Related news items include but are not limited to:
- recent studies suggest that retinal protective barriers may be breached by the virus and threaten vision
- HHS has suspended controversial research sponsored by NIH at a Wuhan lab
- Despite misinformatiom suggesting COVID is no worse than catching the flu, COVID is significantly deadlier
- Researchers remind us in the first pre-vaccine year of the pandemic nearly 6% of the infected were hospitalized and nearly 2% died
- The FDA has determined Cue Health COVID tests are unreliable
- Outbreaks of bird flu at dairy farms/cattle ranches has the Biden Administration looking to support related businesses wanting not to replicate lessons learned from the early COVID pandemic
- Multiple COVID vaccinations yield antibodies btoadly effective against respiratory viruses, including new COVID variants
- Readers of my daily blog know I oppose the judicial doctrine of qualified immunity which broadly protects public employees from liability claims of individuals affected by bad government actions. California had moved COVID-infected inmates to San Quentin prison, causing an outbreak of 75% of all inmates and over 2 dozen deaths. SCOTUS rejected Calfornia's claim of qualified immunity. Another exanple of federal or state qualified immunity defenses includes a Montana nursing home where multiple infections were spread to residents allegedly by an infected employee pressed to come to work.
- A Utah mother is suing vaccine maker AstraZeneca; she had enrolled as a participant in vaccine trials. She claims suffering neurological adverse effects from the trial and the vaccine maker has breached promises to pay for related medical bills.

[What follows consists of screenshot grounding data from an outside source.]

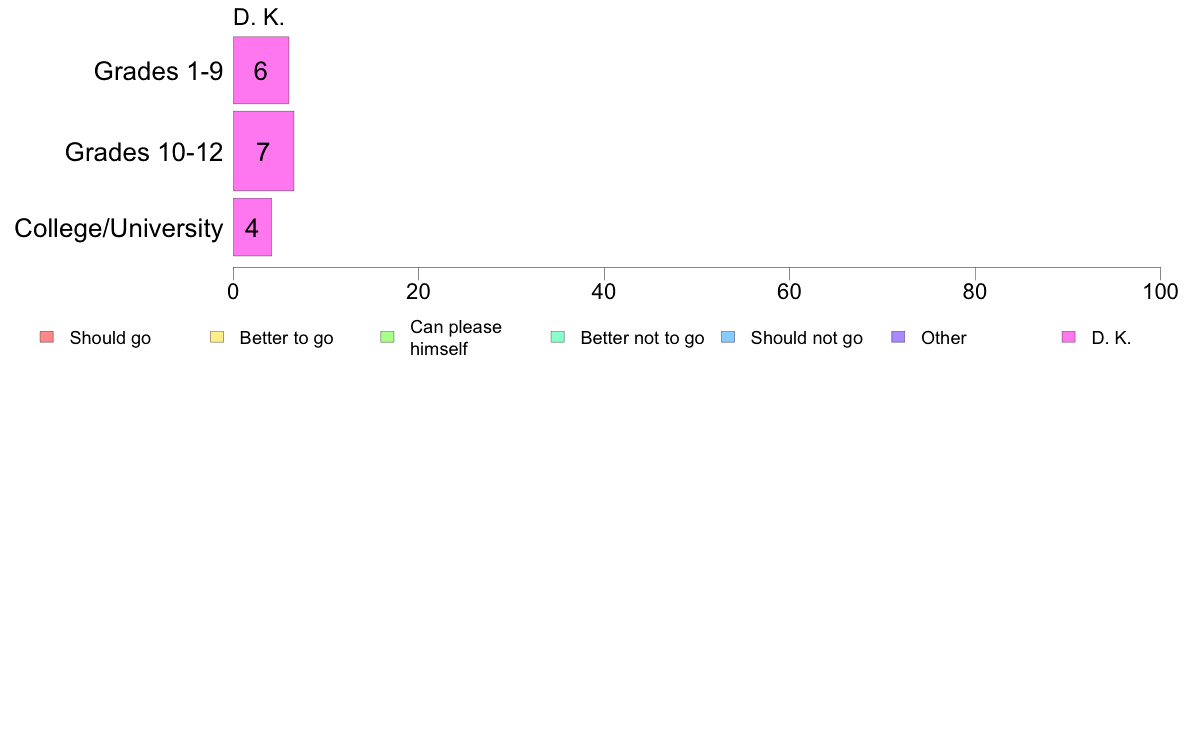This screenshot has height=736, width=1188.
Task: Toggle the Other legend label
Action: (x=943, y=338)

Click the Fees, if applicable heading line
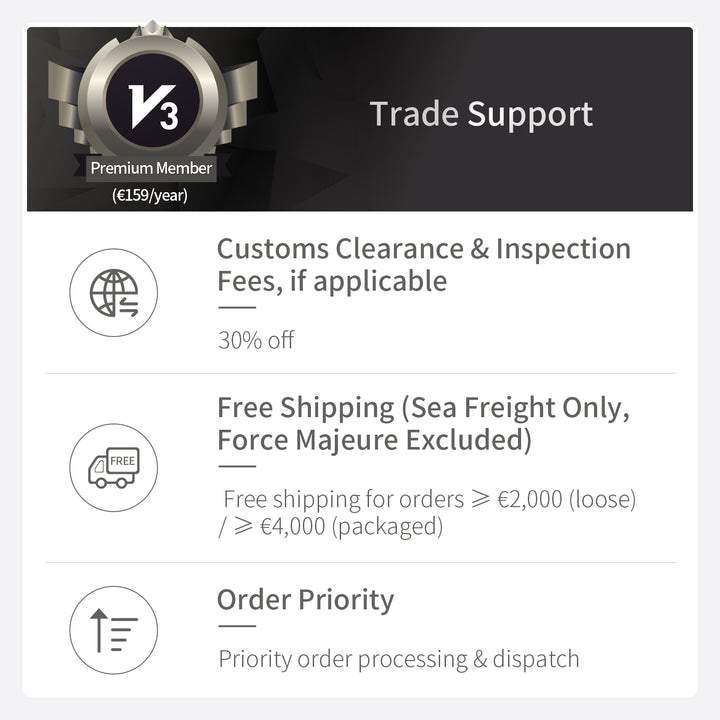tap(332, 281)
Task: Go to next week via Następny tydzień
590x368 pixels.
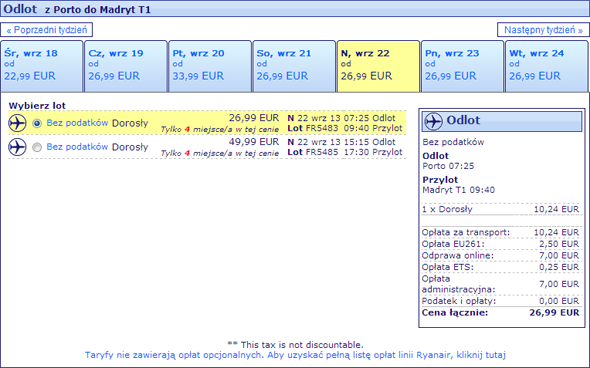Action: coord(543,30)
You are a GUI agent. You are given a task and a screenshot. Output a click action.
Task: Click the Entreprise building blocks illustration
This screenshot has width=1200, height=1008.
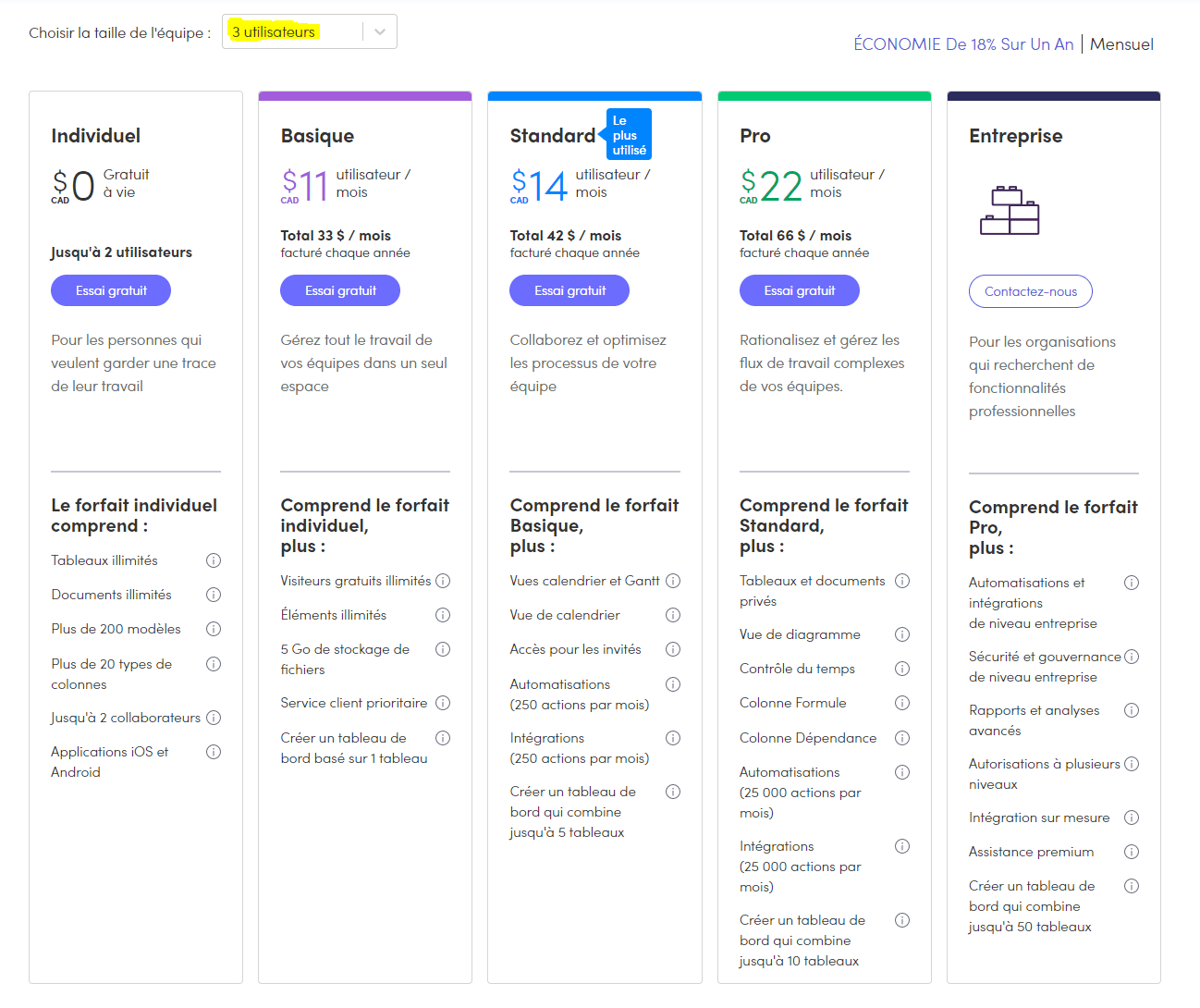click(1010, 210)
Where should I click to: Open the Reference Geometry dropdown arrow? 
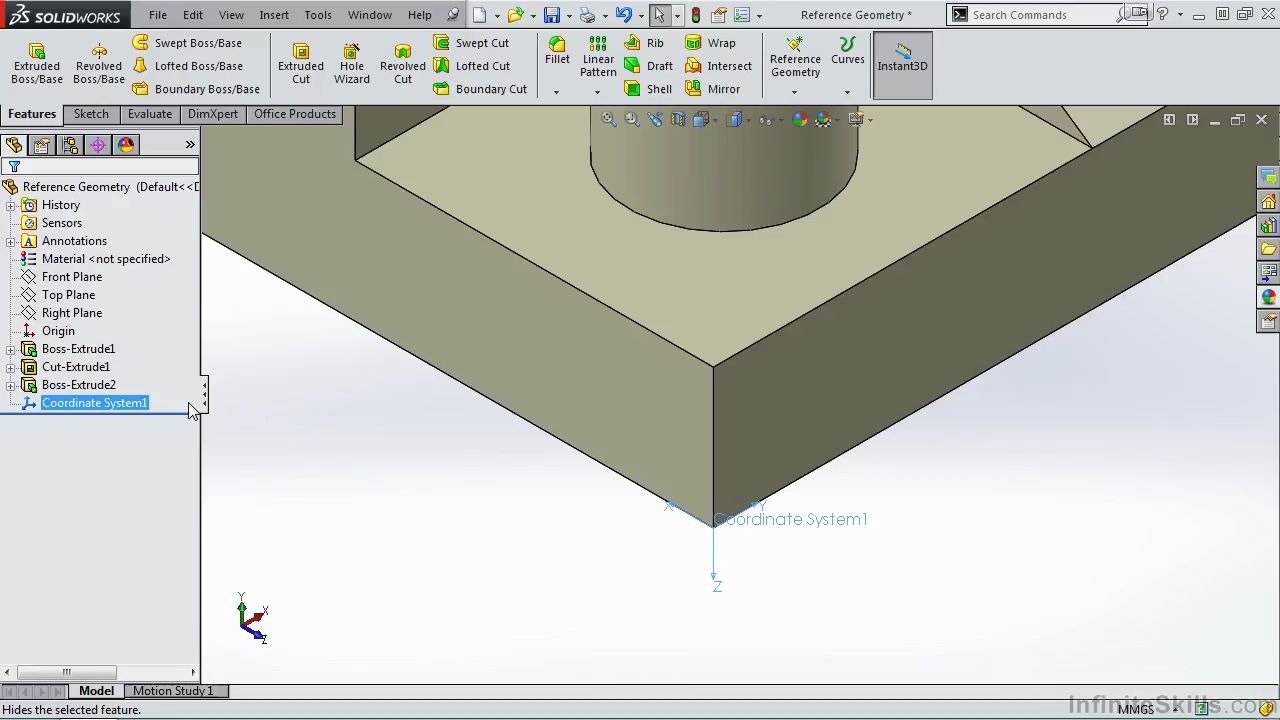(x=795, y=91)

- The government continues to prosecute COVID relief and other fraud, including:
- A California resident who claimed over $13M in fake pandemic tax credits
- A NC healthcare provider was convicted of defrauding SC Medicaid and COVID relief fraud.
Other Notes
It looks like the blog readership is settling towards a more familiar readership pattern for the first time in several weeks. Who knows? Maybe next week I'll be griping about that. The Twitter/X stas have marginally improved but remain at near record lows. It's sad when a tweet I write on the latest episode of American Idol or WWE swrestling draws more impressions than my well-written political tweets. But perhaps that's not surprising given the fact the LP probably will draw less than 3% this fall and I may well write in Jacob Hornberger if not nominated.

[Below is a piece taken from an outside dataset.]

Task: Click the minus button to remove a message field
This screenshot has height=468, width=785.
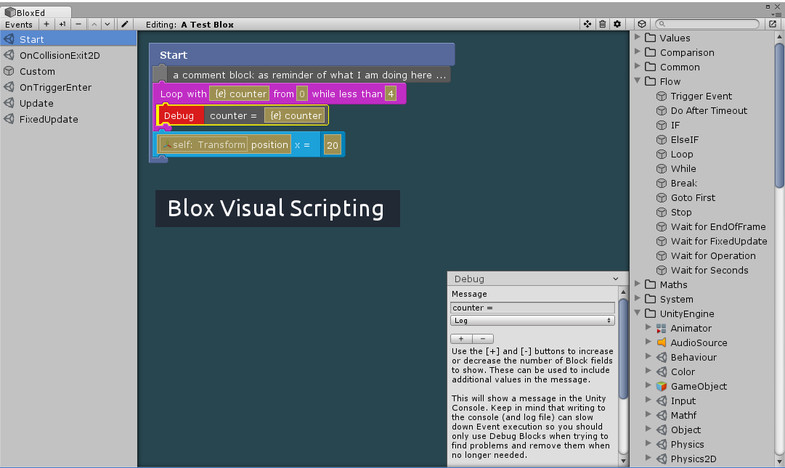Action: (483, 339)

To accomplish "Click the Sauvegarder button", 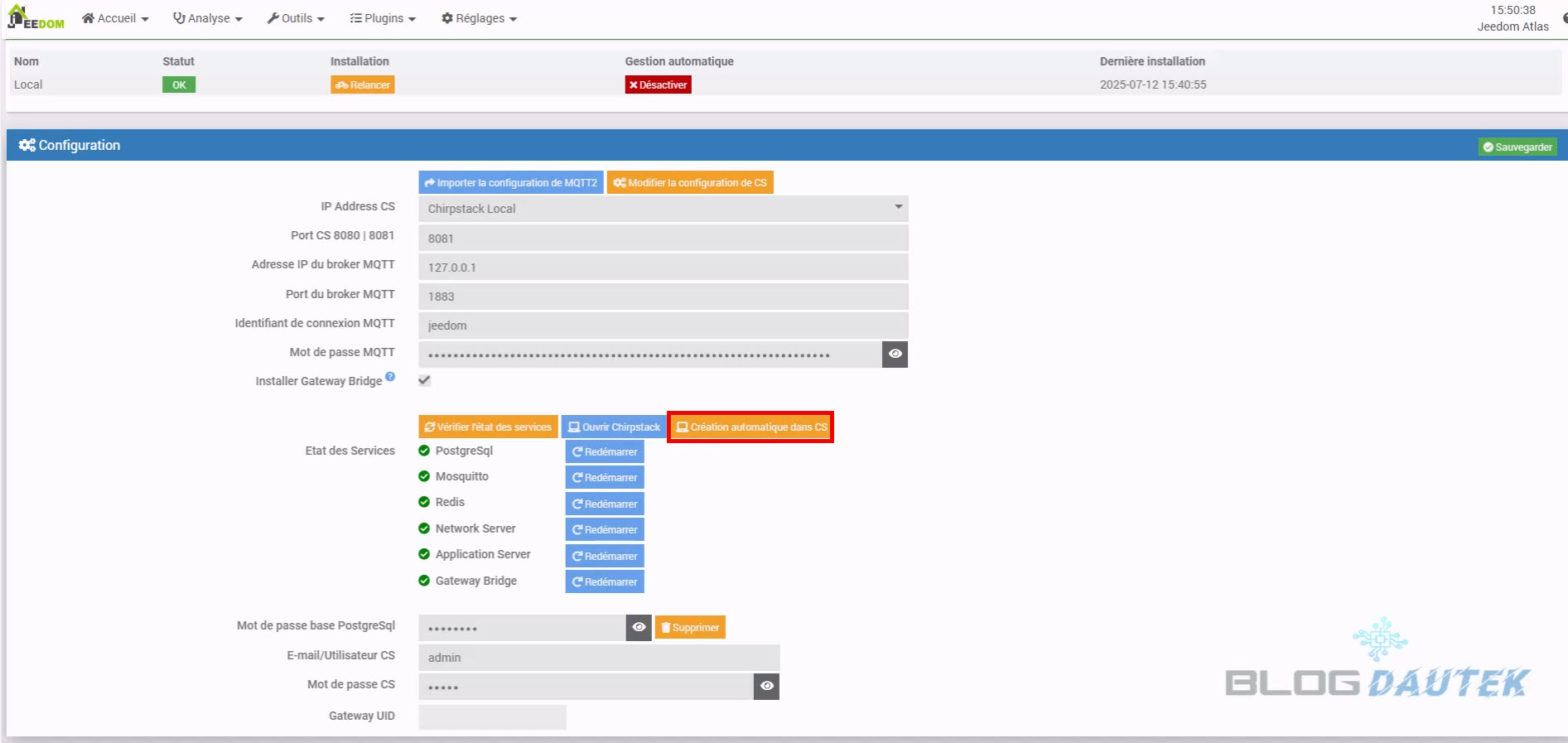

Some things have changed for the better at the USPS. In context, I have a grandniece graduating from high school. She posted an Amazon wishlist. I purchased multiple small items. But for some reason they wouldn't ship one item to her--but would ship it to me. (she, unlike me, is a talented musician and this was a related accessory). Now part of the thing I've dreaded is having to write those little cards at the post office. My handwriting has sucked since a medical issue a few years back, so I make use of mail labels. I don't know for sure but it looks like they have OCR software that could read my package labels. They also seemed to have bundled tracking and email receipts in an affordable bundle price. I'm not sure my grandniece in Texas will get the package in 3 days, but I'm pleased. I'm just puzzled why I had to resort to a workaround for Amazon.

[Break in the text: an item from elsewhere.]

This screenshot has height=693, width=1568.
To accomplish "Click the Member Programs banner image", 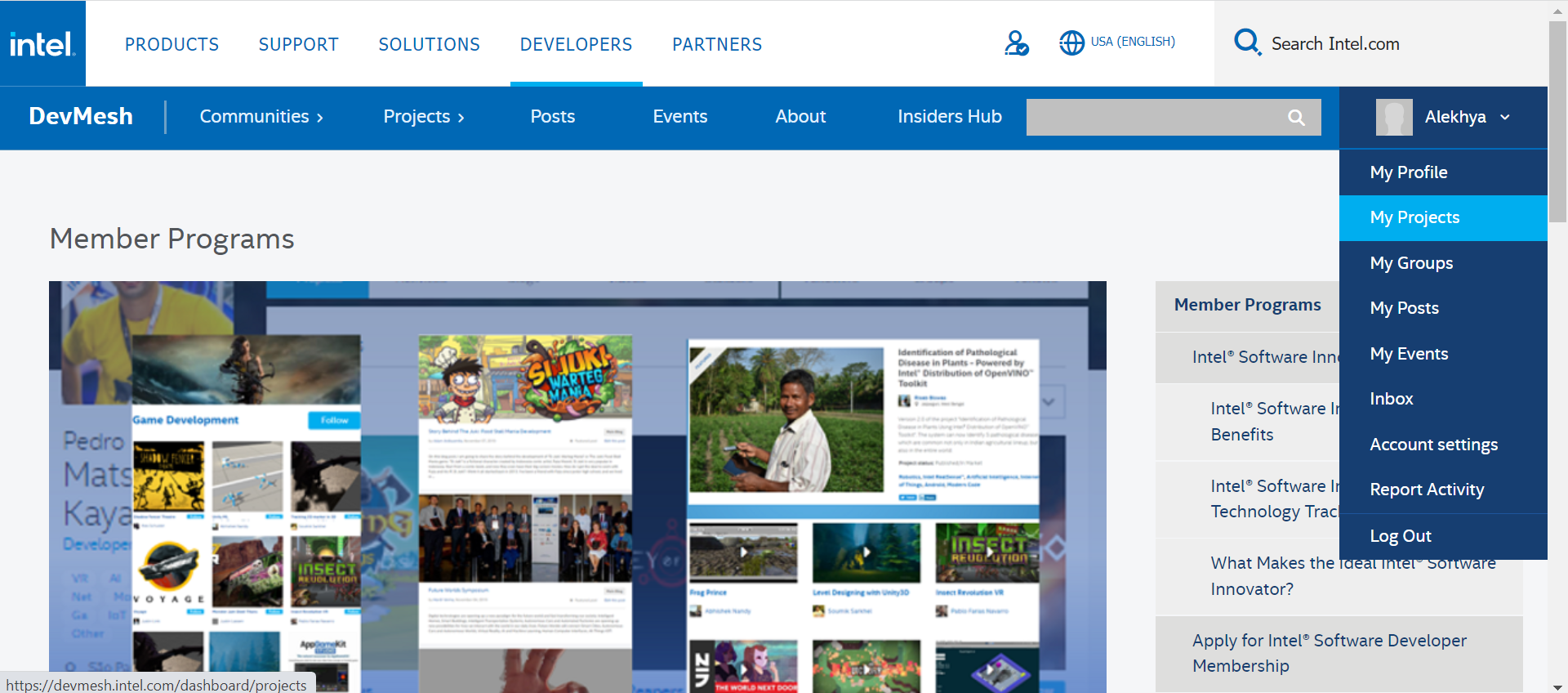I will (577, 486).
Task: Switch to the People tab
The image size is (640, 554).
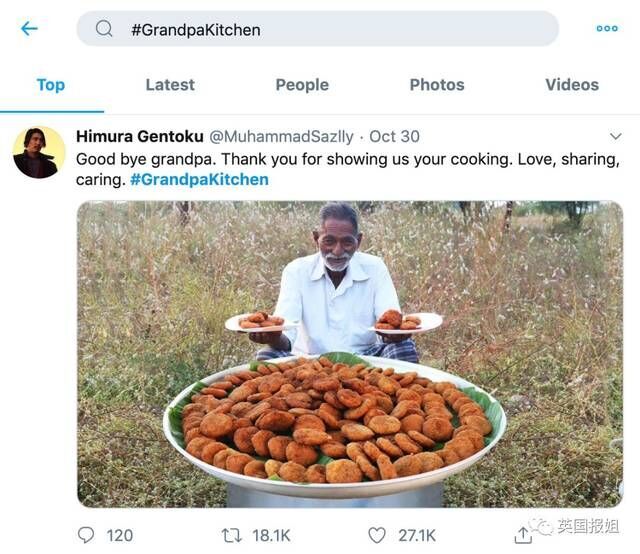Action: 302,85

Wow, I've spent a lot of time in these posts promoting Hallmark cable Christmas movies. I'm mildly surprised I haven't seen them yet promoting their usual Christmas in July break. I think last year HC had a Christmas movie every Friday in prime time and on HMM every Thursday. That seems to have changed. I don't thing HMM is doing it this year and I think HC is doing a Christmas double feature spanning Friday prime time. Hallmark also seems to have renamed Hallmark Drama "Hallmark Family". I saw a puzzling reference to Hallmark's trademark Countdown to Christmas being "history". I now think they meant the last season is over, not that they are canceling their most successful series. In fact they are already promoting new content this year, including a sequel to three brothers looking over a baby left at their front door..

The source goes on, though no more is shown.